I think we need to have an industry acronym now that this seems to happen every week.  My proposals:

  • Yet Another USB Breach (YAUB)
  • Blame A Thumbdrive (BLAT)
  • Yet Another Flashdrive Fail (YAFF)

I like the YAFF one best, so I’m going with that, even though the #FAIL really isn’t in the hardware, but in the abuse of policy and hardware to cause a data breach.

This week’s YAFF announcement comes again from Utah, where a contractor with access to sensitive health data lost a USB flash drive somewhere between Salt Lake City, Denver, and Washington, DC.

What’s different about this news story is that we get more insight as to why that data was on a portable device.  And it’s just as I prognosticated in a previous post: the contractor was frustrated with an infrastructure issues.

The contractor, Goold Health Systems, handles Medicaid pharmacy transactions for the Health Department.Department spokesman Tom Hudachko said the GHS employee, identified only as a woman from Denver, was having trouble with an Internet connection Thursday while trying to upload the data to a server.

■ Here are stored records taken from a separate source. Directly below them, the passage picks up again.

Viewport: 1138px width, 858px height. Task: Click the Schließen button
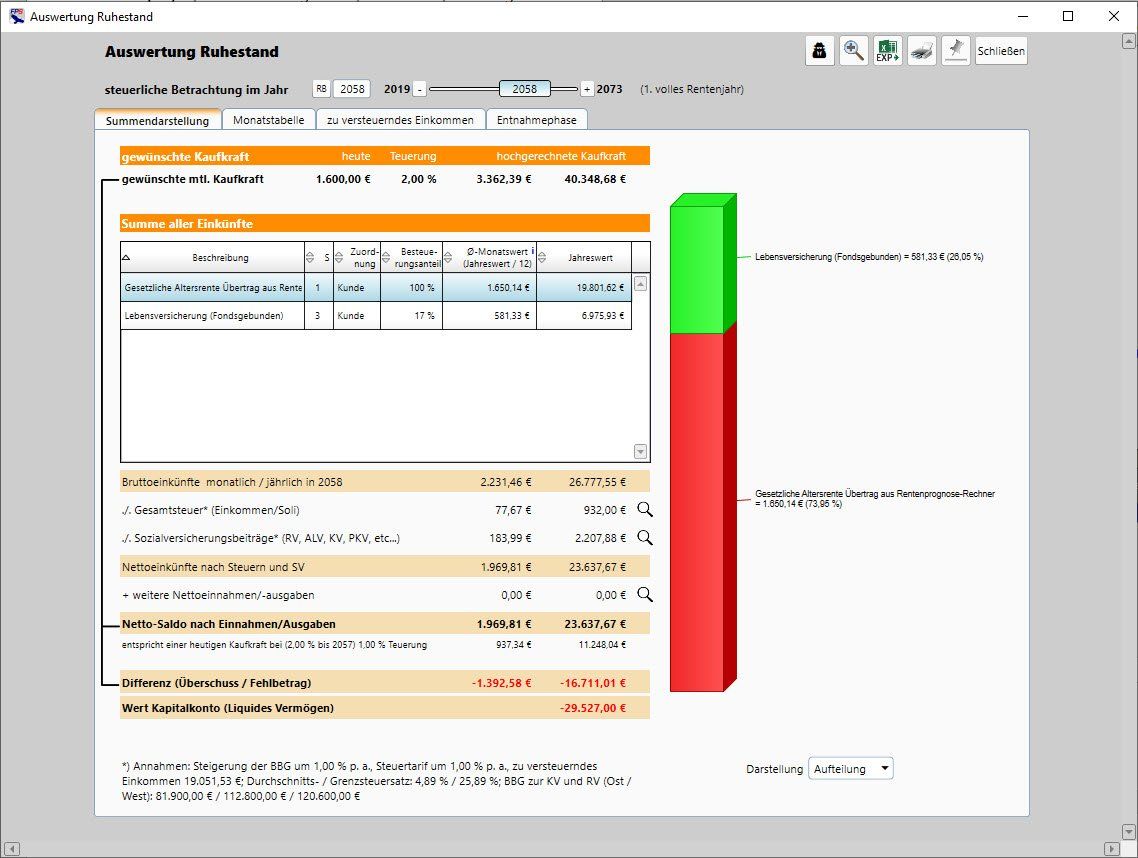point(1001,52)
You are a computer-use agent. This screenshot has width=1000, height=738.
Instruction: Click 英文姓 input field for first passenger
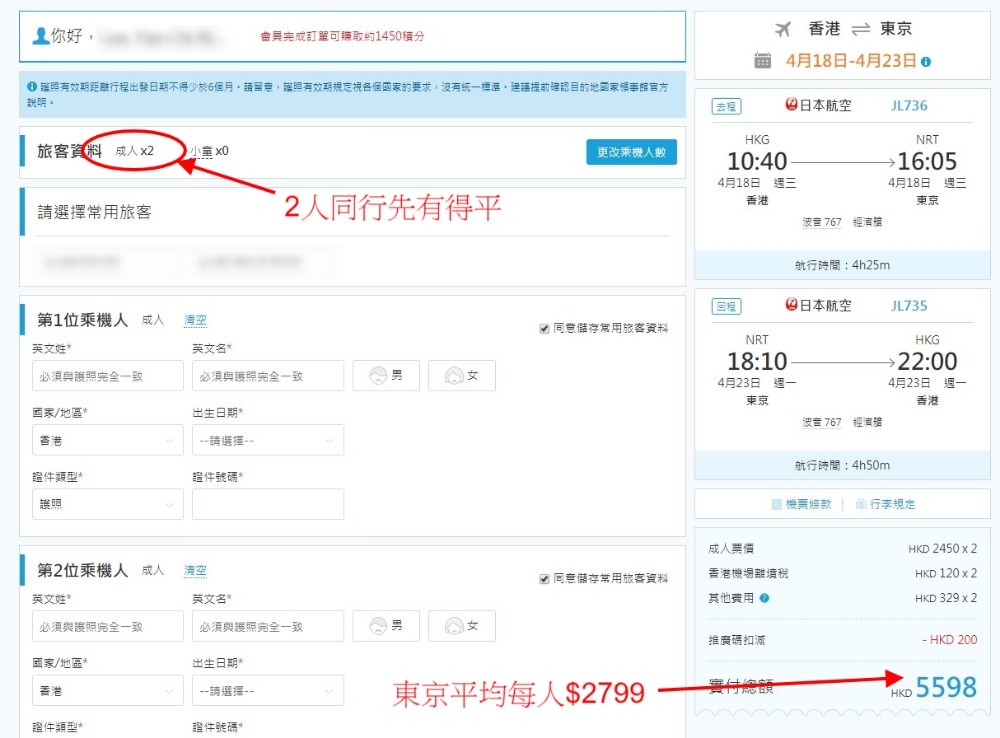108,376
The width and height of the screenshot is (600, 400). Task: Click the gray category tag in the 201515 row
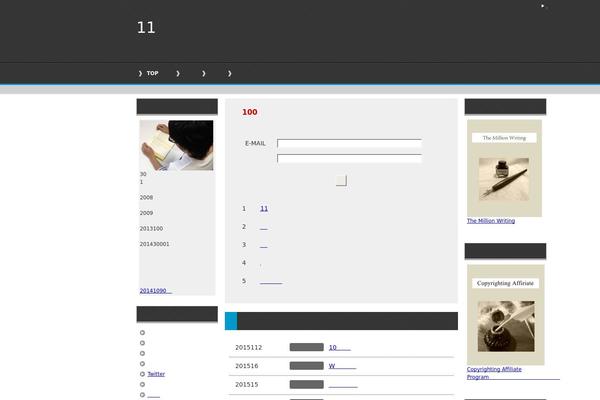[306, 384]
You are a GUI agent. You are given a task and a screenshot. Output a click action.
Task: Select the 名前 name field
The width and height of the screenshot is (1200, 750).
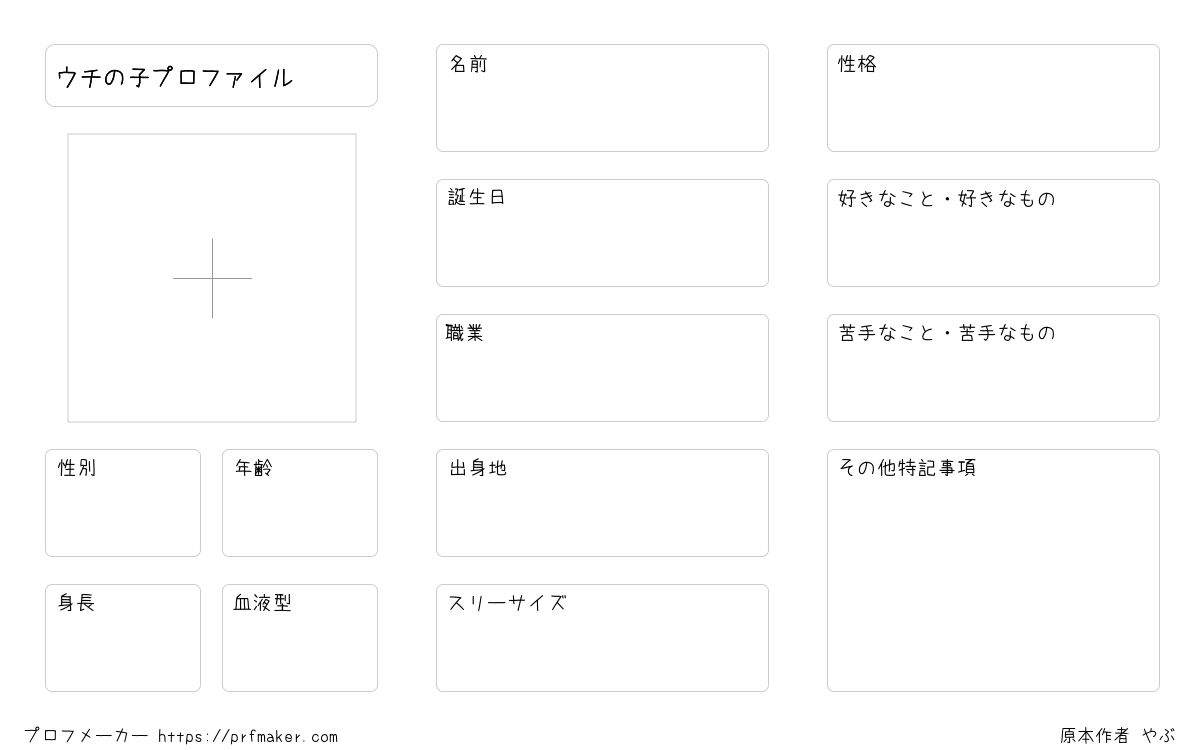click(602, 98)
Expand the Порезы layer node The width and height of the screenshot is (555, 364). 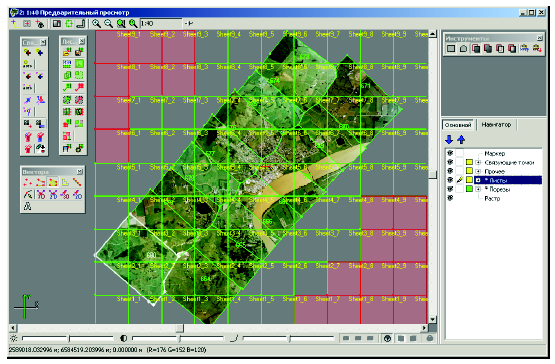coord(478,189)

The employee saved the personal information to an unencrypted USB memory stick and left the Health Department with the device. The employee lost the stick sometime in the following days while traveling between Salt Lake City, Denver and Washington, D.C.

(emphasis mine)

via Utah health department reports another data breach | NewsOK.com.

The contractor lost her job over this.

People Forget Policy When They Are Frustrated or Stressed

I once found a QA contractor cursing at his computer because he was having trouble sending a large file via his Hotmail account.  I offered to help.  When he showed me what he was doing I just about had a heart attack.  He had been trying to send our offshore contractor a copy of a production database backup.  This backup contained names, addresses, phone numbers, credit card information  (no, the legacy system shouldn’t have been storing this information, but it did), SSNs, Driver’s license numbers and other forms of ID. It was an identity theft treasure chest of awesome.

When I asked him why he was trying email this information to our offshore contractor he said he was frustrated that corporate email system would not let him email such a large file.

He told me the only reason he did this was that he had to get the bug logged and fixed before the weekend because he had plans to be away.  He also forgot that production data was never supposed to leave the building.    I’m not sure he ever really felt that what he was doing was wrong, or had any idea why emailing sensitive data was wrong.

The other shock I got was that it was a production DBA who had given him the backup.  When I asked the DBA why he did this without even asking what it was for, he said "I was really busy and didn’t have time."

I wonder just how many times this scenario plays out every day in offices around the world.

Love your data, even when you are stressed.  Especially when you are stressed.